Com efeito, no que concerne à fundamentação, dispunha o artigo 21º do CPT, sob a epígrafe “direito à fundamentação”, que “as decisões em matéria tributária, que afectem os direitos ou interesses legalmente protegidos dos contribuintes conterão os respectivos fundamentos, de facto e de direito”.
Tal direito constituía garantia expressa dos contribuintes, nos termos do artigo 19º, al. b), do mesmo diploma.
Aliás, o referido direito, com relação aos actos que afectem direitos ou interesses legalmente protegidos, constitui, hoje, princípio constitucional (artigo 268º, nº 3 da CRP).
Por força do disposto no nº 1 do artigo 77º da LGT, a fundamentação deve consistir, no mínimo, numa sucinta exposição dos fundamentos de facto e de direito que motivaram a decisão, ou numa declaração de concordância com os fundamentos de anteriores pareceres, informações ou propostas.
Conforme decorre suficientemente dos autos e, nomeadamente do nº 3 do probatório, as correcções levadas a efeito pela Administração Tributária estão suficientemente fundamentadas, sendo a liquidação em causa o corolário lógico das referidas correcções.
Assim sendo, o impugnante conhecia as razões por que lhe foi liquidado aquele imposto, tendo podido analisar os critérios de que a Administração Fiscal se socorreu para chegar àquele montante e para indeferir a reclamação graciosa oportunamente apresentada.
E a jurisprudência vai no sentido de que “não é insuficiente a fundamentação do acto administrativo cujo iter lógico dá a saber a um destinatário normal o necessário para que opte conscientemente pela aceitação da legalidade do acto ou pelo contencioso do mesmo” (Ac. do STA de 23.04.97, Recurso 20 168. No mesmo sentido, cfr. Ac. do TT de 2ª Instância, de 10.03.92, P. 60 860, in CTF. 367/121 e Ac. do STA de 11.11.98, 2ª Secção – Pleno, Recurso 20 168).
Aliás, se o impugnante entendesse que a notificação da liquidação não continha a sua fundamentação sempre poderia fazer uso do disposto no artigo 37º do CPPT, o que não aconteceu.

Daí que não ocorra, no caso dos autos, o apontado vício de forma, por falta de fundamentação da liquidação.

3 – Quanto à incorrecta apreciação da matéria de facto, também ela não ocorre. O impugnante limita-se a alegar o que, no seu entender, deveria ter sido dado como provado, sem que da prova apresentada se possa acolher a sua pretensão.
Trata-se, pois, de um desejo que não corresponde à realidade.

4 – Aliás, se assim fosse, não invocaria o impugnante a fundada dúvida sobre a existência e quantificação do facto tributário.

> [REQUISITOS DO EXERCÍCIO]
1) Reescreva em forma de lista o parágrafo do excerto acima que começa por "Por força do disposto no nº 1 do artigo 77º da LGT", mantendo os seus factos principais.
2) Enumere todos os artigos de diplomas legais citados no excerto, indicando o número, a alínea ou a subdivisão e o diploma de cada um.

> [MATERIAL]
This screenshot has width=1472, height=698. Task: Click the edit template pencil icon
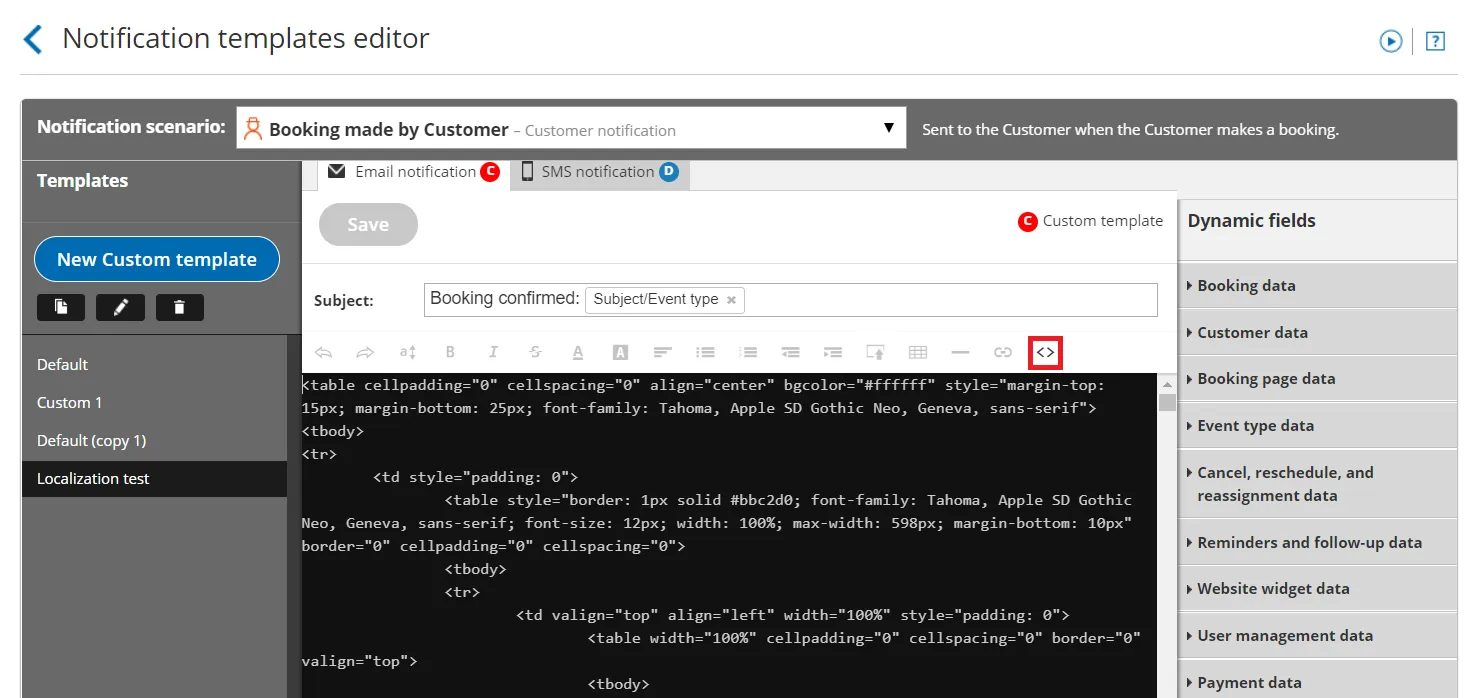120,308
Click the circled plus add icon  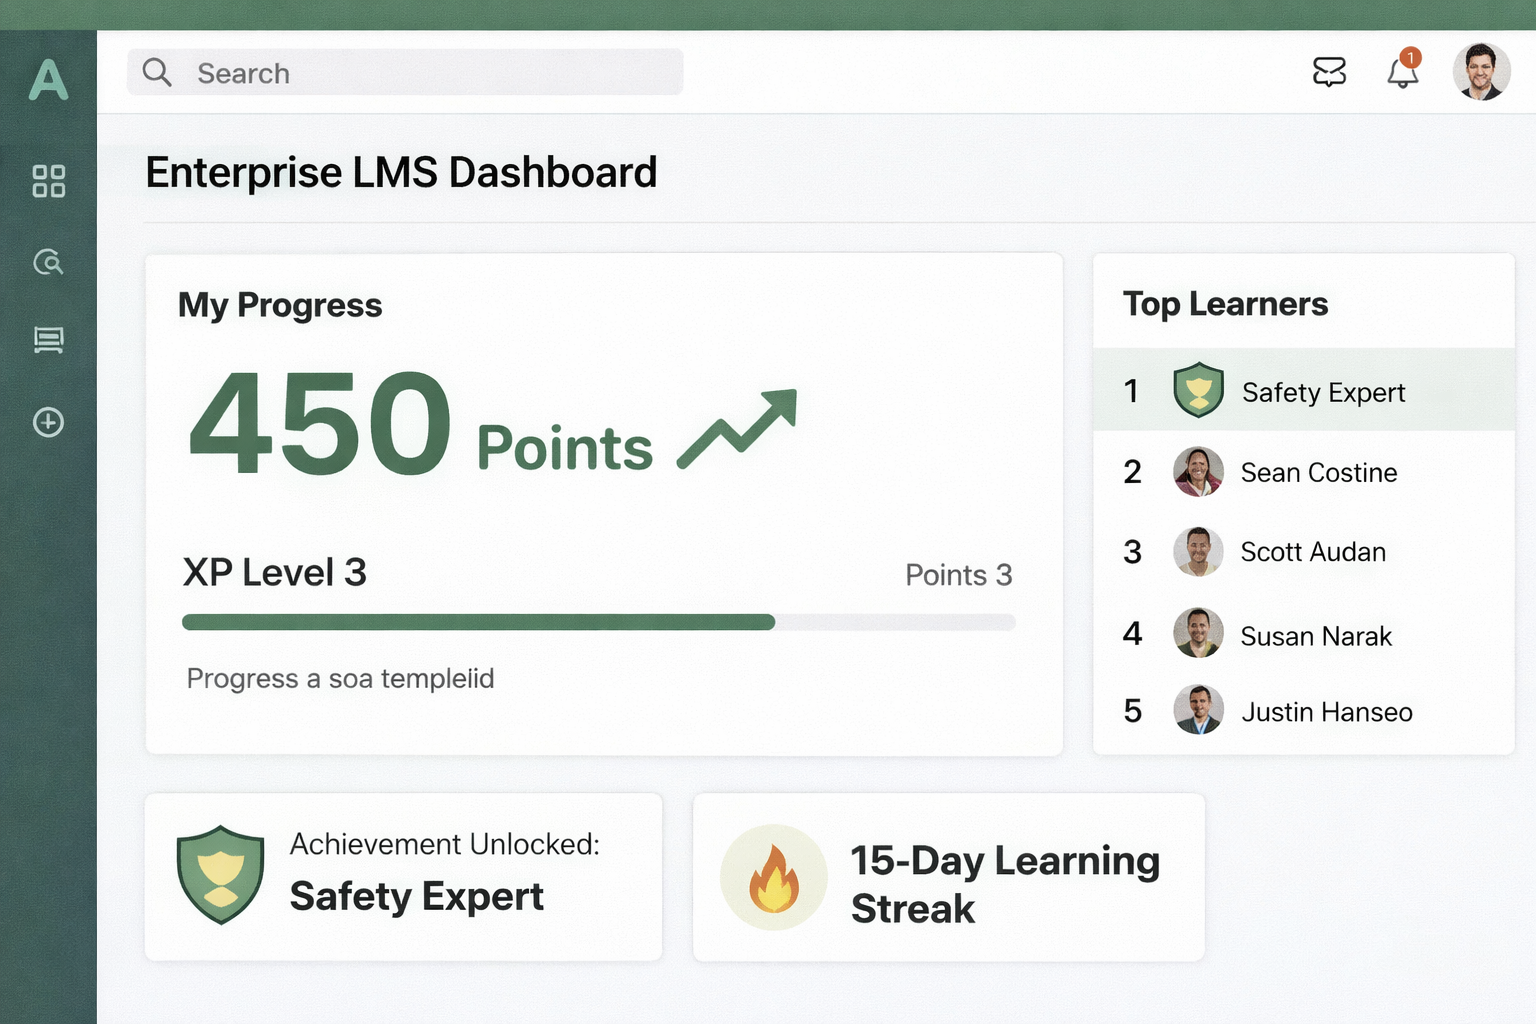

> [RESPOSTAS ÀS TAREFAS]
1)
- Base legal: nº 1 do artigo 77º da LGT.
- A fundamentação deve consistir, no mínimo, numa de duas formas:
  - sucinta exposição dos fundamentos de facto e de direito que motivaram a decisão;
  - declaração de concordância com os fundamentos de anteriores pareceres, informações ou propostas.

2)
- Artigo 21º do CPT
- Artigo 19º, al. b), do CPT
- Artigo 268º, nº 3, da CRP
- Artigo 77º, nº 1, da LGT
- Artigo 37º do CPPT